## Reading passage
A novel attractant for Mexican fruit fly, Anastrepha ludens, from fermented host fruit.
1990
Robacker D.C. | Tarshis Moreno A.M. | Garcia J.A. | Flath R.A.
Chemicals from fermented chapote fruit were identified arid evaluated as attractants for hungry adult Mexican fruit flies in laboratory and greenhouse bioassays. Twenty eight chemicals identified from an attractive gas-chromatography fraction were as attractive as a chapote volatiles extract (CV) when mixed in the same amounts found in CV. Sixteen of the chemicals were slightly attractive to flies when tested individually. A mixture containing 15 of the chemicals by design and the 16th as an impurity in arbitrary concentrations. was at least as attractive as the original CV. In a series of experiments, the number of chemicals was reduced to three by elimination of unnecessary components. The three-component mixture retained the attractiveness of the 15-component mixture. The three chemicals were 1,8-cineole, ethyl hexanoate, and hexanol (CEH). Attractiveness of the three chemical mixture was equal to the sum of the attractiveness of the three individual components, suggesting that each chemical binds to a different receptor type that independently elicits partial attraction behavior. Optimal ratios were 10:1:1 of the three chemicals, respectively. Optimal test quantities ranged between 0.4-4 microgram of 1.8-cineole and 40-400 ng each of ethyl hexanoate and hexanol applied to filter paper in the laboratory bioassays. A neat 10:1:1 mixture of the chemicals was 1.8 times more attractive than aqueous solutions of Torula dried yeast and borax to started 2-day-old flies when the lures were tested in competing McPhail traps in a large greenhouse cage.

## Information shown

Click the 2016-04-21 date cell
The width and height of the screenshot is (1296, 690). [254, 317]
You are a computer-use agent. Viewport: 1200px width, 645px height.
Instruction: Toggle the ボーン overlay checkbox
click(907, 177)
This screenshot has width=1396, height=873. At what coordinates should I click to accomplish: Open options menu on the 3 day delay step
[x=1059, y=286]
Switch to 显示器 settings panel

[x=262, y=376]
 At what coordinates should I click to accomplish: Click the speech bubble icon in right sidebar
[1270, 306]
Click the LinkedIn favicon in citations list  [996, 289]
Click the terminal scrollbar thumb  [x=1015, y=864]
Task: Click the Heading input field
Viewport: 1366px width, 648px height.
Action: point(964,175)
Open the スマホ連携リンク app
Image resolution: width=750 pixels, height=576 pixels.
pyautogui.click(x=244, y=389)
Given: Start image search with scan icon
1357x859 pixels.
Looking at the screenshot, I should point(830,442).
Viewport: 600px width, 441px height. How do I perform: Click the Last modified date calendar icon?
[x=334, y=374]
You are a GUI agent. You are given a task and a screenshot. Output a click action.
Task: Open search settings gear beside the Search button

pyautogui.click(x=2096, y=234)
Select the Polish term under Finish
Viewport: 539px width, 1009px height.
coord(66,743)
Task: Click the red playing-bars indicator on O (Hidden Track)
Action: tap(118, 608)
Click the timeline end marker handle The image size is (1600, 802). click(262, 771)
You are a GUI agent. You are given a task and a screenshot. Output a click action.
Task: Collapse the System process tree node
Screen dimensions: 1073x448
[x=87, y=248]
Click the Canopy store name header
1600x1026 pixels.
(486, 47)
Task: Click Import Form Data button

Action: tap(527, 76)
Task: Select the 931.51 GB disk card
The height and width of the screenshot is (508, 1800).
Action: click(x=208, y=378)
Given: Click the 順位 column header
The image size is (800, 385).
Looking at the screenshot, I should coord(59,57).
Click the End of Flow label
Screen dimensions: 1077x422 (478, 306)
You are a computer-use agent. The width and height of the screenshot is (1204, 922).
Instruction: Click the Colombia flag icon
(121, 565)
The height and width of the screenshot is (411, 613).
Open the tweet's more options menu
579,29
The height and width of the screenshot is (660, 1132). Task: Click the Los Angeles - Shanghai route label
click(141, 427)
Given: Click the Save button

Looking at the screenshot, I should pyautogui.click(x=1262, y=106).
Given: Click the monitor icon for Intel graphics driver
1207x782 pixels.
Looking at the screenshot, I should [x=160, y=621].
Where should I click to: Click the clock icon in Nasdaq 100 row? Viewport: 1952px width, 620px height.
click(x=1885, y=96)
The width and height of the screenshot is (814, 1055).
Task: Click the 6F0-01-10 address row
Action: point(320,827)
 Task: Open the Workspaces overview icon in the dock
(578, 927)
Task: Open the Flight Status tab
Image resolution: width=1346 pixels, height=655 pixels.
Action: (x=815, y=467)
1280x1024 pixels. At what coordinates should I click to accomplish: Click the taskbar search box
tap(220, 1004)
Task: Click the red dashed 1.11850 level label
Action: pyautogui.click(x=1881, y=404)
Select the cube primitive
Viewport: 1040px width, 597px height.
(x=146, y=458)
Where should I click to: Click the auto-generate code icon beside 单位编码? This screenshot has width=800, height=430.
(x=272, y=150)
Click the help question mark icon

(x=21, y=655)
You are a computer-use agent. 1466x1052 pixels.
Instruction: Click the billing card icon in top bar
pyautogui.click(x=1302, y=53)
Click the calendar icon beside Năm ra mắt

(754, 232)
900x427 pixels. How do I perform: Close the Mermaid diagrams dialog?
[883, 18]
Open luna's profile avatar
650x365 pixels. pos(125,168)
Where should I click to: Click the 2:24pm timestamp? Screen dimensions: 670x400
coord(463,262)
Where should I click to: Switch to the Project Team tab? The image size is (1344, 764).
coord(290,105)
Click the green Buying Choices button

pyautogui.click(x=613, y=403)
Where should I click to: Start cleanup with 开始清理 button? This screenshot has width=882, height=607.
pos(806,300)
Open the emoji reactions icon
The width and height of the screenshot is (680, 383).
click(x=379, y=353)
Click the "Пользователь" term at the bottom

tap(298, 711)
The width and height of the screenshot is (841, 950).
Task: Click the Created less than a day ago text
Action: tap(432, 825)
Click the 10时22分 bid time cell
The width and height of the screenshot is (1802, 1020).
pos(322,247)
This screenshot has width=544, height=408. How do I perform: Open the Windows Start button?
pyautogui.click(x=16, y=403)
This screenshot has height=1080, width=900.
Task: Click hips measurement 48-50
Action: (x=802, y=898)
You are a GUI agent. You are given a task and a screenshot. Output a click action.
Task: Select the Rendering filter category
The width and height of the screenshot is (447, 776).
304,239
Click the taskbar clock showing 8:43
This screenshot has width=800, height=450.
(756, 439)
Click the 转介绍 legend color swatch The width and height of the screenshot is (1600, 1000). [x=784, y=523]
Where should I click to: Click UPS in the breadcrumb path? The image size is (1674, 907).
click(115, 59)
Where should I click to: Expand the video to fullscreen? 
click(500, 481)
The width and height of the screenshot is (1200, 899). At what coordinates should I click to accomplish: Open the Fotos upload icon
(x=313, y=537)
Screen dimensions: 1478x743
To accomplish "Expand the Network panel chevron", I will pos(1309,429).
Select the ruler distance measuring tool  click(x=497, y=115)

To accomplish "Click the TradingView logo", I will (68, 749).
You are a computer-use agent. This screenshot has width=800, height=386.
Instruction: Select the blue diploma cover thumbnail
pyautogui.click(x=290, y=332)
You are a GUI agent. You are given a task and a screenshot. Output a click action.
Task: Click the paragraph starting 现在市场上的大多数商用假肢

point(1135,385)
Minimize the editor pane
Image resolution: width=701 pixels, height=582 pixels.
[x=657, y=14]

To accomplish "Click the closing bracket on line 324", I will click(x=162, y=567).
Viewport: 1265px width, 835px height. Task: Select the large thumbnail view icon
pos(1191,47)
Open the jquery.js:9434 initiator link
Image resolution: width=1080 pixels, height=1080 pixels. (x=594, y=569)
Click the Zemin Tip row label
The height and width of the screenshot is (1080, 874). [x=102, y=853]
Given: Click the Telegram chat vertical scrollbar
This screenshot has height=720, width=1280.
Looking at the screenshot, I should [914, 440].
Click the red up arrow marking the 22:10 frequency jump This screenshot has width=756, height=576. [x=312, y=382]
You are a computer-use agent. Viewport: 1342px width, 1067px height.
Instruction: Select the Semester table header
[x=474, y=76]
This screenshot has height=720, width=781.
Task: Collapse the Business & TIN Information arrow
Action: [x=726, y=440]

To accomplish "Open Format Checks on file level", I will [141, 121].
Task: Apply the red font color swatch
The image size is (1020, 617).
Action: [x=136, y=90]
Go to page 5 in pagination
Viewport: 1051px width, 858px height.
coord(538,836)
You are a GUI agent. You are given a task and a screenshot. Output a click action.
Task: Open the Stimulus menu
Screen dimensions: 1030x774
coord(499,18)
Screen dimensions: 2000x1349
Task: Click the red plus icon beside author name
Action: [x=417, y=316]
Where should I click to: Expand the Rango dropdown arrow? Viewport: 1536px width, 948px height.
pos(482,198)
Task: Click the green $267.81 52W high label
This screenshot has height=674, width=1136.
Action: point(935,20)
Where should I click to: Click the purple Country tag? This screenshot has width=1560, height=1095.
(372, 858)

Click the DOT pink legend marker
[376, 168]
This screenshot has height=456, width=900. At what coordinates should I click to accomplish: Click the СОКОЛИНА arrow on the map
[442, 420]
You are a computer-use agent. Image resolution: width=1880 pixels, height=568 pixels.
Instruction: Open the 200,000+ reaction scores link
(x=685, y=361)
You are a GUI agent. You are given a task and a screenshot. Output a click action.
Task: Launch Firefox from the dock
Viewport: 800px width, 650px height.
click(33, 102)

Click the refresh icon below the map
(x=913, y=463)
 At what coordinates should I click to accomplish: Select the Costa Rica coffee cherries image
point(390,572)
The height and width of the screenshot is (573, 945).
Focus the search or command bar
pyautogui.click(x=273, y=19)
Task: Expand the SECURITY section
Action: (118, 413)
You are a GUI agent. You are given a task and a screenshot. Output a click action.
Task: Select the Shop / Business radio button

## What to do
Output the passage in the fruit fly abstract above, verbatim, from "A novel attractant" to "J.A. | Flath R.A.".

## Response for this exercise
A novel attractant for Mexican fruit fly, Anastrepha ludens, from fermented host fruit.
1990
Robacker D.C. | Tarshis Moreno A.M. | Garcia J.A. | Flath R.A.